**Textauszug:**
┄┄┄┄┄┄

Bericht folgt, sofern ich eine Flosse zu Gesicht bekomme. ^^


@Trickyfisher:
How how das hört sich gut an! 
Eigentlich klingen alle drei von dir genannten Methoden sehr interessant, da ich voraussichtlich 16 Tage bleiben werde sollte Zeit sein, alle auszuprobieren. 

Das Gerät für die Methode #1 und #2 habe ich bereits in meinem Keller parat stehen, das ist kein Thema... nur die #3 könnte noch tricky werden. ^^
Ich habe noch eine Wallerrute aus meiner Jungangelerzeit (aber sehr geflegt ;-) , 3 m lang, Aktion B, 50 - 150 g WG, allerdings packt die Rolle „nur“ 100 m 0,50-er Monofil. Wäre hier 0,25-er Multifil genauso gut? 

Da ich sicherlich auch mal vom Sandstrand aus fischen werde, wollte ich mal mit Laufblei (statt Paternoster) versuchen - ist halt die Frage, wann man da anschlagen soll?!  Oder besser eine Freilaufrolle nehmen?

Auf jeden Fall ein sehr feiner Bericht, den du hier geschrieben hast! 
Top! Vielen Dank für die Tipps!!


----------



## Trickyfisher (2. Februar 2013)

*AW: Tipps für Lanzarote gesucht (Küste)*

Hi
Die Rute würde schon passen, die Rolle ist wohl ein bischen klein.
Multifile Schnur würde ich nicht verwenden, da die Klippen Messerscharf sind und sich eine Multifile Schnur viel leichter verfängt und dann sofort durchgeschnitten wird, als eine eher dicke und steife, noch dazu schwimmende Mono.
Um so 50-60 Euro solltest du aber schon eine passende Rolle bekommen, überleg dir das mal, ich verwendete eine Daiwa Opus plus 5000, die liegt ca. in der Preislage, ich hatte eine 45er drauf, würde aber eher zu eine 50er greifen.
Wo fahrst du eigentlich hin auf Lanzarote?
viel Spaß schon mal
Johannes


----------



## Marco74 (3. Februar 2013)

*AW: Tipps für Lanzarote gesucht (Küste)*

Ich würde mich gerne an den Thread hängen, da ich in drei Wochen nach Lanzarote (Playa Blanca) fliegen.
Mich interessiert besonders das Spinnfischen.
Welches Tackle kann ich zur der Zeit (auf welche Fischarten) benutzen?


----------



## mschmitz (3. Februar 2013)

┄┄┄┄┄┄

(Datensätze zu Oberflächenelementen)

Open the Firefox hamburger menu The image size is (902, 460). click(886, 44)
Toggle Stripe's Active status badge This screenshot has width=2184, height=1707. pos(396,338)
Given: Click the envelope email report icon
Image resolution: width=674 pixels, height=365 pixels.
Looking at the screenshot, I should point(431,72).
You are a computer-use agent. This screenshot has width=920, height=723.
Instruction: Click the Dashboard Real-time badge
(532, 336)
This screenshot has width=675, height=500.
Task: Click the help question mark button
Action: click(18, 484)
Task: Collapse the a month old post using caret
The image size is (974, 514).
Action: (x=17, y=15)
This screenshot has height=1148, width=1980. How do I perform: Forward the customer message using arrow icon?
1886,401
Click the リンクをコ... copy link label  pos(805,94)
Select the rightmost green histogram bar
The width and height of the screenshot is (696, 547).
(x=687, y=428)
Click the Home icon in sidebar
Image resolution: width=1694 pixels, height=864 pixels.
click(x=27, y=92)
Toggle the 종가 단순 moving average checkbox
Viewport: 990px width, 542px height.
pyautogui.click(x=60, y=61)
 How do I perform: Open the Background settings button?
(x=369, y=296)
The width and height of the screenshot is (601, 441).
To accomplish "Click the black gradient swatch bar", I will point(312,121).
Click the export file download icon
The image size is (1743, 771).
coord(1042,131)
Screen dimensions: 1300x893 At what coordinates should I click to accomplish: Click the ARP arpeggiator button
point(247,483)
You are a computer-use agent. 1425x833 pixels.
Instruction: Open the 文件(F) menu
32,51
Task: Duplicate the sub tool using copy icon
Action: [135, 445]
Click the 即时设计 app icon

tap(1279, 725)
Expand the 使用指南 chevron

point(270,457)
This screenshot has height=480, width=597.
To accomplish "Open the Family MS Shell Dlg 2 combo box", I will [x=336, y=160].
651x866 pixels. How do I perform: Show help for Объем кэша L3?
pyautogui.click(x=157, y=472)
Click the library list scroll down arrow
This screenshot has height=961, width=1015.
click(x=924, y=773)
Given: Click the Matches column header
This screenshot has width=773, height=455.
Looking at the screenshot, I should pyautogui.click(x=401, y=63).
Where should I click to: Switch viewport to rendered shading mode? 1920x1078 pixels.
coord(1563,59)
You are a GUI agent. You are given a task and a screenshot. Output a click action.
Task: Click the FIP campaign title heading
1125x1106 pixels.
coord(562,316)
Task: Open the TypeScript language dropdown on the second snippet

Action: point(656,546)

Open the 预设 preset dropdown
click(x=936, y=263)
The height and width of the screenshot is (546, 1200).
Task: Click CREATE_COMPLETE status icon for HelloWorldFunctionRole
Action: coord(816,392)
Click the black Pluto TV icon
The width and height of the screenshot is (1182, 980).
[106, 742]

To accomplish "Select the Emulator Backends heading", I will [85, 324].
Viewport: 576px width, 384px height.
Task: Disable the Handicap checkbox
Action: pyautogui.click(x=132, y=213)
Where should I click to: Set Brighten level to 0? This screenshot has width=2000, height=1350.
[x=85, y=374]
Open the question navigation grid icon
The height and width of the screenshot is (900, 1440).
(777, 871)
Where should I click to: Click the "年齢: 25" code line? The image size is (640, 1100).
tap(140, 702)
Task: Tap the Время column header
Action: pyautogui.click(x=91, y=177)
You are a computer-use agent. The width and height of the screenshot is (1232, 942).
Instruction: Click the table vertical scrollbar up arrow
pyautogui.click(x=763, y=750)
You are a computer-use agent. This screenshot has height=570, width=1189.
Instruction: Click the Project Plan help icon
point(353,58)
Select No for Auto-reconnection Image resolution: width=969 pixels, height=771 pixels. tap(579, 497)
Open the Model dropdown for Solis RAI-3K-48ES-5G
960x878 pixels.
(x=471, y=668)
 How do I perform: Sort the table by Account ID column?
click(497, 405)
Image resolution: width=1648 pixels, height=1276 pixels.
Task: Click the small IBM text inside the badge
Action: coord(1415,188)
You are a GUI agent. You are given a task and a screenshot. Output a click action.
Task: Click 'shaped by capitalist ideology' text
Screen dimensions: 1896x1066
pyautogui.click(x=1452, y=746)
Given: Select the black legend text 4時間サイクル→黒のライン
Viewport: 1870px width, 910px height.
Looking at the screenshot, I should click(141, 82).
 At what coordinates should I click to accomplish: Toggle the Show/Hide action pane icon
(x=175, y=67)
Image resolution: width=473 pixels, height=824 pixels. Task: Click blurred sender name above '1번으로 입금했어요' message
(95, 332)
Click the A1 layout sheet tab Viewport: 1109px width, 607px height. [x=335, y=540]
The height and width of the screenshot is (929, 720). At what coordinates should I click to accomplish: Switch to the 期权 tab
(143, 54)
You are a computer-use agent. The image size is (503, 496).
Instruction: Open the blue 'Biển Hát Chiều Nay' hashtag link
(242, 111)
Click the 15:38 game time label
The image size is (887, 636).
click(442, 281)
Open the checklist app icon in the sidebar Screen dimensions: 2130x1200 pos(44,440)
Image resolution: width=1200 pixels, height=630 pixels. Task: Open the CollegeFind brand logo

┄┄┄┄┄┄

**Erforderliche Schritte:**
1 > Welche Rolle hat Trickyfisher im Forenthread über das Küstenangeln auf Lanzarote nach eigener Aussage verwendet?
2 > Setze den Forenthread über das Küstenangeln auf Lanzarote nach seiner letzten Zeile fort.
Das Material spielt hierfür keine Rolle.

**Schriftliche Antworten:**
1 > Eine Daiwa Opus plus 5000.

2 >
*AW: Tipps für Lanzarote gesucht (Küste)*

@Trickyfisher:
Okay danke für den Tipp, ich weiß zwar nicht wieviel Schnur ein Fisch abzieht wenn er in’s offene Meer flüchtet, aber mehr als 100 m auf der Spule zu haben macht sicherlich Sinn. 

Ich habe direkt mal im Kleinanzeigenmarkt hier im Forum ein Gesuch aufgegeben. 

Für mich geht’s voraussichtlich nach Playa del Carmen, nicht weit weg von Arrecife. 


@all: 
Kennt jemand zufällig einen Angelladen in oder um Arrecife?


----------



## 2Fast2Real (3. Februar 2013)

Ganz im osten von arrecife ist ein hafen mit industriegebiet, da ist ein guter tackledealer wo du alles bekommst was du brauchst.

Geschrieben auf Galaxy S2


----------



## Trickyfisher (5. Februar 2013)

*AW: Tipps für Lanzarote gesucht (Küste)*

Hi
Es geht da nicht nur darum, wieviel der Fisch abziehen kann, das Problem ist auch, dass bei einer Stationärrolle die Bremse nicht mehr gut funktioniert, wenn nur mehr wenig Schnur auf der Rolle ist.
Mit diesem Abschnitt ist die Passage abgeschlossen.